Architects such as I. M. Pei, Philip Johnson, Eric Own Moss, and Samuel Mockbee have influenced Mason's approach to furniture design. He further cites artists Isamu Noguchi and Donald Judd, poets Rumi and Pablo Neruda, and baseball player Yogi Berra as other sources of inspiration.

== Notable Collections ==

- The Mirror Series (2012 – Present): This sculpture series uses simple shapes and colors in opposition in order to suggest different degrees of self-awareness and mental health.
- The Umasi Collection (2005 – Present): This collection blurs the line between furniture and sculpture.
- The BigLittle Series (2008 – Present): This furniture series is playfully named for its union of large and small volumes.

== Special Commissions ==

Mason regularly works on special projects for high-profile clients, such as the Austin Children's Museum, Louis Vuitton, The Wall Street Journal, and Steven Holl Architects.
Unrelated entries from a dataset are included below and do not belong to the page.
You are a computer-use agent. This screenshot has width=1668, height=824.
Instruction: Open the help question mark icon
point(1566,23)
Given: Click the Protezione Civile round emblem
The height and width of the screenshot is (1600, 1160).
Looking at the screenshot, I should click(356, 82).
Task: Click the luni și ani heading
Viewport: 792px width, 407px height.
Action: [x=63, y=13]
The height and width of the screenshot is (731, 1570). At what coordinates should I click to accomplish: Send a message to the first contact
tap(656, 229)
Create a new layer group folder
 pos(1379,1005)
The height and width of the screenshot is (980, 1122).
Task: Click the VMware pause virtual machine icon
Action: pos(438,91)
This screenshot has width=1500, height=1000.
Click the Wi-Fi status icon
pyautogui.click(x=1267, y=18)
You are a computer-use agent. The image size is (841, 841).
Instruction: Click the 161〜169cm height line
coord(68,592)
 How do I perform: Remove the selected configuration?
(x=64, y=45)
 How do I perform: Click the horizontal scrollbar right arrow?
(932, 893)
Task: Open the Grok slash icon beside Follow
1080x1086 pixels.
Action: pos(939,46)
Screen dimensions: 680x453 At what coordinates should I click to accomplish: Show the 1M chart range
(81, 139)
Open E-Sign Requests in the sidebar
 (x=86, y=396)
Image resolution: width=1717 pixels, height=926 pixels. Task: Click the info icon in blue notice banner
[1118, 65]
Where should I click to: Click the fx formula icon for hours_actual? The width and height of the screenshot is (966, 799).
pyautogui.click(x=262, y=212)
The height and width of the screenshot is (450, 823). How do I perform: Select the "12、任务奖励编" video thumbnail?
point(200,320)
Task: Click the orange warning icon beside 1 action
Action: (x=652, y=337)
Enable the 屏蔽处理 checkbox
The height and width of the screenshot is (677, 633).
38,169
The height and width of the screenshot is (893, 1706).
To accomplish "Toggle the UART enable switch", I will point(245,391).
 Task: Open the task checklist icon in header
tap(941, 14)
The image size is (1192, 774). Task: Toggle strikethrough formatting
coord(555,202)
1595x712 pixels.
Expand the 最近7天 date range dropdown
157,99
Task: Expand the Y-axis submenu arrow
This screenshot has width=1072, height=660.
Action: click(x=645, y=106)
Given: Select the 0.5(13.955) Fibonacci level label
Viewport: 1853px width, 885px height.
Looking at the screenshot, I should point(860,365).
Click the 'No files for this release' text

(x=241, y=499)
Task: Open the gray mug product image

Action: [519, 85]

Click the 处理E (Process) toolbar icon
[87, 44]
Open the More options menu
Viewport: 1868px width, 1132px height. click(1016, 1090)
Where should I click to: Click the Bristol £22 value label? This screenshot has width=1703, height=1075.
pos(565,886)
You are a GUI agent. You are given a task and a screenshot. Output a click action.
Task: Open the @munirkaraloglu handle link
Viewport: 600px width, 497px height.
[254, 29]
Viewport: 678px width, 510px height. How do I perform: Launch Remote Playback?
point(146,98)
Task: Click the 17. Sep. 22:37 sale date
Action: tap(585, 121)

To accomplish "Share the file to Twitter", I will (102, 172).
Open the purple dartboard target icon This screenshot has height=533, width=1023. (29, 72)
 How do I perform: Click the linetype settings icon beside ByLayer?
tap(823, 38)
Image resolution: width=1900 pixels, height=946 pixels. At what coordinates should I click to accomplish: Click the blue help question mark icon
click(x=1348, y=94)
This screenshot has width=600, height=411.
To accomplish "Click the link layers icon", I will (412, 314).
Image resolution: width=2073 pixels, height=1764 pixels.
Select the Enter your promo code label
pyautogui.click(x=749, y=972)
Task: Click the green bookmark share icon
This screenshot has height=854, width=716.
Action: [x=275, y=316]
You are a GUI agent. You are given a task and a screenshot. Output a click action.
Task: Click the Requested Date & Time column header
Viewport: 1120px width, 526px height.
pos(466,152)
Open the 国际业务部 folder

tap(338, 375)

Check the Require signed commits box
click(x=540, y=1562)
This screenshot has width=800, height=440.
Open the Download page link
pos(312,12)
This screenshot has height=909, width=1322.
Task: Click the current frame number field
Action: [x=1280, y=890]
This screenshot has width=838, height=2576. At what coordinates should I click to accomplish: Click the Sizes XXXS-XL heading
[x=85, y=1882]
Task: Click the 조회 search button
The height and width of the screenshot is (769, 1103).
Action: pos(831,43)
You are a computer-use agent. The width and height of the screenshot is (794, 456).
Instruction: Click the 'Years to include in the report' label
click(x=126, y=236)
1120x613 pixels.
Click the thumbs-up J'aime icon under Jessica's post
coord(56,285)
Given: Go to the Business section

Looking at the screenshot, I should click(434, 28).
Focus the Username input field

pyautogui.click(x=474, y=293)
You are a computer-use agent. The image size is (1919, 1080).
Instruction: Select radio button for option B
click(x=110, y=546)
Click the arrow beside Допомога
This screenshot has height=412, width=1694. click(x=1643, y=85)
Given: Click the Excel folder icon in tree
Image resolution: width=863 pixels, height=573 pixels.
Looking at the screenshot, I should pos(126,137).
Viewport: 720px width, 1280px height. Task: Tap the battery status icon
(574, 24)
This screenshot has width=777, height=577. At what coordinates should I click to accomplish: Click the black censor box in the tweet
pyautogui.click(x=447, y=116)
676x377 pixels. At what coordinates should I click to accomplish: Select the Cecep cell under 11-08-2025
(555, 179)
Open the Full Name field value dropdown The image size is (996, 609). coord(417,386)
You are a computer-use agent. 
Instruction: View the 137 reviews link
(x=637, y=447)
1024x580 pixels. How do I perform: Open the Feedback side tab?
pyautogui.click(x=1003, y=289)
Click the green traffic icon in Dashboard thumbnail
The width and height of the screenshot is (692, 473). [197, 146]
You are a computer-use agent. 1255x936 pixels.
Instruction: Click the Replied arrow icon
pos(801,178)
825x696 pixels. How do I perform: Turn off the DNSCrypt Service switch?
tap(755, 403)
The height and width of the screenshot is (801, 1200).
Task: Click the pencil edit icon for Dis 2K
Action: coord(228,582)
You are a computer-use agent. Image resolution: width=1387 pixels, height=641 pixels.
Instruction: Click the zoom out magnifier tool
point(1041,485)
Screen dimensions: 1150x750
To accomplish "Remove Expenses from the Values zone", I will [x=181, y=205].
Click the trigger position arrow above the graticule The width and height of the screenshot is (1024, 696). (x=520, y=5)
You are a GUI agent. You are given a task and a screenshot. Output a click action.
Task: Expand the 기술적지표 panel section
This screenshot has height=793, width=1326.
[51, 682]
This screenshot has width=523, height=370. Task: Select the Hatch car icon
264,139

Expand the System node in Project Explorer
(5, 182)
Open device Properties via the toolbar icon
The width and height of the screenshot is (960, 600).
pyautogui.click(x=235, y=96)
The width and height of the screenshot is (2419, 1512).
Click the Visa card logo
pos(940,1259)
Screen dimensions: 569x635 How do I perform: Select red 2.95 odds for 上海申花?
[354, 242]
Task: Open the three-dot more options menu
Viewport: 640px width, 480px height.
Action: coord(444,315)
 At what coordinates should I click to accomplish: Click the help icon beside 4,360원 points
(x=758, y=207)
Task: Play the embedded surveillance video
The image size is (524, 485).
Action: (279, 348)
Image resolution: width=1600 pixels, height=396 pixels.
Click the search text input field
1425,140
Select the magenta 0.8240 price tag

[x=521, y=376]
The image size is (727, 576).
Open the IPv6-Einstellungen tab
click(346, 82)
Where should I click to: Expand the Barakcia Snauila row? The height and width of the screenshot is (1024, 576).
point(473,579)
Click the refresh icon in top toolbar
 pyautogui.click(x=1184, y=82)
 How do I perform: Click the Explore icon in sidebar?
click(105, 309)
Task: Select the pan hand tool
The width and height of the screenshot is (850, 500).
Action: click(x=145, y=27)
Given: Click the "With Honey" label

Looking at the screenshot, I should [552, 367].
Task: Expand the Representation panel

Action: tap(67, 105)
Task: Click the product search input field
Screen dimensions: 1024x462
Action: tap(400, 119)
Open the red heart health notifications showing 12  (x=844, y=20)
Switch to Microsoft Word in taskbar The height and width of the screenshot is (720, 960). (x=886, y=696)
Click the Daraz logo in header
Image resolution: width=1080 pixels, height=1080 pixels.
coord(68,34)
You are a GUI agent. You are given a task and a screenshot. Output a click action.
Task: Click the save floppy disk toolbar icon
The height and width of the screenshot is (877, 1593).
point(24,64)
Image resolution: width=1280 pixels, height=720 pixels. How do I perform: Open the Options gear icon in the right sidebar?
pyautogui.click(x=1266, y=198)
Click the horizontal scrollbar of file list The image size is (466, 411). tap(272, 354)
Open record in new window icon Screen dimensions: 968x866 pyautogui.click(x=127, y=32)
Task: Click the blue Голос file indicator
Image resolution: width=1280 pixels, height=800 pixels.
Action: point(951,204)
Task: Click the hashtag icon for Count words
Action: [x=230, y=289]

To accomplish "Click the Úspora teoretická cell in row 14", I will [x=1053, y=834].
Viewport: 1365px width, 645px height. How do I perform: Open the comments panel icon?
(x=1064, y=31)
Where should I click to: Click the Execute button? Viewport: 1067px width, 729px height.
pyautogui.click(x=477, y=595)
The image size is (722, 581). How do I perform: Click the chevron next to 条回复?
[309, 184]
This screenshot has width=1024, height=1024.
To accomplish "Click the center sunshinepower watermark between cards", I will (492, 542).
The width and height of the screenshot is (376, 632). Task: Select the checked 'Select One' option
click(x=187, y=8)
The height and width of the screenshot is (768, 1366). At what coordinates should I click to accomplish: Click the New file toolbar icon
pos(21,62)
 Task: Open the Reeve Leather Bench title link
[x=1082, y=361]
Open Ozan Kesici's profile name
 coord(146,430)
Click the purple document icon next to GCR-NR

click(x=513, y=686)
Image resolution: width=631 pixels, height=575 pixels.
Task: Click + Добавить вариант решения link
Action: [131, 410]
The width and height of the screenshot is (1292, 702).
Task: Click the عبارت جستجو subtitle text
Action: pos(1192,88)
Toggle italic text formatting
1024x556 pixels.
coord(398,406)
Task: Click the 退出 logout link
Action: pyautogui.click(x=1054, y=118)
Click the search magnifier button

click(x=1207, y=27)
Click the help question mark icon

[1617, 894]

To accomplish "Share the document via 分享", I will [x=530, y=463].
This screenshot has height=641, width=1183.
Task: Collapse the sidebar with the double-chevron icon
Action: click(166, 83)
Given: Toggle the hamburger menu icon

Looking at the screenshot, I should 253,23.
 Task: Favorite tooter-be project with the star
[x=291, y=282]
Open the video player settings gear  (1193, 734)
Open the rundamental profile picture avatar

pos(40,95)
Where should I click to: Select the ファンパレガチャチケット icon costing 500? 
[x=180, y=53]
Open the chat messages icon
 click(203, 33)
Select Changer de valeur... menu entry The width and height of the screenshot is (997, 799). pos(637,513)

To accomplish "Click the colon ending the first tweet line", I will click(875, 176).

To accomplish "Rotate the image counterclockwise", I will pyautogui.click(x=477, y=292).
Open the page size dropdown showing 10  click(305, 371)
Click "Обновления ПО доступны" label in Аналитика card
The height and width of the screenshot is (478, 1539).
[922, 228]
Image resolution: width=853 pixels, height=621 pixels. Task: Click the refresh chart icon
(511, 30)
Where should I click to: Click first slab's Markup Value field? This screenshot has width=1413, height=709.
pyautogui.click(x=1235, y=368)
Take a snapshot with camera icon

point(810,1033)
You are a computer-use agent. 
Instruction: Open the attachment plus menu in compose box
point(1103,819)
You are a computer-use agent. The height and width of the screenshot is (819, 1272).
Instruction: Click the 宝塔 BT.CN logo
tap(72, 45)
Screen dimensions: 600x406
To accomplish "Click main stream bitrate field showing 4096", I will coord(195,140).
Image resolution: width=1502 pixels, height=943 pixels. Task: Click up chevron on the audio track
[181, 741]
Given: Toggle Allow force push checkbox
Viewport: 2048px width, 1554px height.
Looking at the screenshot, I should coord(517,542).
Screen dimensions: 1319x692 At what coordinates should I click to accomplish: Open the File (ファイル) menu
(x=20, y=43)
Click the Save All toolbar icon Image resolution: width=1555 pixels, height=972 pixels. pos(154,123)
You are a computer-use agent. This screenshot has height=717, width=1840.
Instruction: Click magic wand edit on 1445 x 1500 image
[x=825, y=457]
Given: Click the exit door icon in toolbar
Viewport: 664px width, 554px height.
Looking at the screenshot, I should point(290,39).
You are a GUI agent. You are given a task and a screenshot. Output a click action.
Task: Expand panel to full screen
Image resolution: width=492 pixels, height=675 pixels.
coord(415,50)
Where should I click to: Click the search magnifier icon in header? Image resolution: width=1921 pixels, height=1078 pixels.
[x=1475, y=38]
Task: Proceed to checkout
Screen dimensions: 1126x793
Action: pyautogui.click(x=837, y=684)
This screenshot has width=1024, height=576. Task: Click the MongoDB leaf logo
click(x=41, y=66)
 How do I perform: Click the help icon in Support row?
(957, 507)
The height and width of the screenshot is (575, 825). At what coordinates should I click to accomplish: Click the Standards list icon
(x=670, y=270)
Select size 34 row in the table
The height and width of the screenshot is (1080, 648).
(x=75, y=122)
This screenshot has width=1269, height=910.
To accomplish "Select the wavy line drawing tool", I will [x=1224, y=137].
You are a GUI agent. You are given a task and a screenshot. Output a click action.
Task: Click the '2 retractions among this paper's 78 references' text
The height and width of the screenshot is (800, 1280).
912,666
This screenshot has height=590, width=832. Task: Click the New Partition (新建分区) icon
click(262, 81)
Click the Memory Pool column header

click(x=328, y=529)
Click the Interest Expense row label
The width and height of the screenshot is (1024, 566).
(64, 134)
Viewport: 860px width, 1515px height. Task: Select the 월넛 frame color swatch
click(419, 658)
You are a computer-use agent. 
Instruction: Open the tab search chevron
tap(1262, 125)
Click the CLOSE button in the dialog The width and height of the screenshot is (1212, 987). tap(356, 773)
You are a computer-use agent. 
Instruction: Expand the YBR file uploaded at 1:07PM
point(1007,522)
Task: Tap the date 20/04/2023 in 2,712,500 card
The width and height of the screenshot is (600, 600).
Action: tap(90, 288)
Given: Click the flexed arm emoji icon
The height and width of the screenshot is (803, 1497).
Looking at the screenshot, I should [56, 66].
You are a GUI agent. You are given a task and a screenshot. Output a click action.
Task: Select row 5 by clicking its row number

In 2005, his studio was commissioned to make the built-in furniture for Turbulence House in northern New Mexico.

== Exhibitions/Awards ==

- 2012: "Seeing is Believing" Exhibit at the Wells Mason Gallery in Austin, Texas.
- 2009: "New American Talent" Exhibit at the Jones Center for Contemporary Art in Austin, Texas.
- 2009: "Transformations 7" Exhibit at the Society for Contemporary Craft in Pittsburgh, Pennsylvania.
- 2008: "The Umasi Collection: Incidental Furniture Design" Exhibit at Gensler in New York, New York.
- 2008: "CraftTexas 2008" Exhibit at the Center for Contemporary Craft in Houston, Texas.
- 2008: "Modern+Design+Function" Exhibit at Design Within Reach in Austin, Texas. The BigLittle Series was awarded 'Best Overall Design'.
- 2007: "Smithsonian Craft Show" at the National Building Museum in Washington, D.C. The Umasi Collection was awarded "Excellence in Design of the Future"
- 2006: "New American Talent" Exhibit at the Jones Center for Contemporary Art in Austin, Texas
- 2006: Texas Commission on the Arts selects Wells Mason as a "Texas Original" artists.

== In Print ==

- Wells Mason's "Big White Little Red" table from the BigLittle Series was featured in the book: '500 Tables' (2010) by Ray Hemachandra and Andrew Glasgow. Mason's "Big Black" credenza, also from the BigLittle Series, was featured in another of The 500 Series of books, titled: '500 Cabinets' (2009) by Ray Hemachandra and John Grew Sheridan.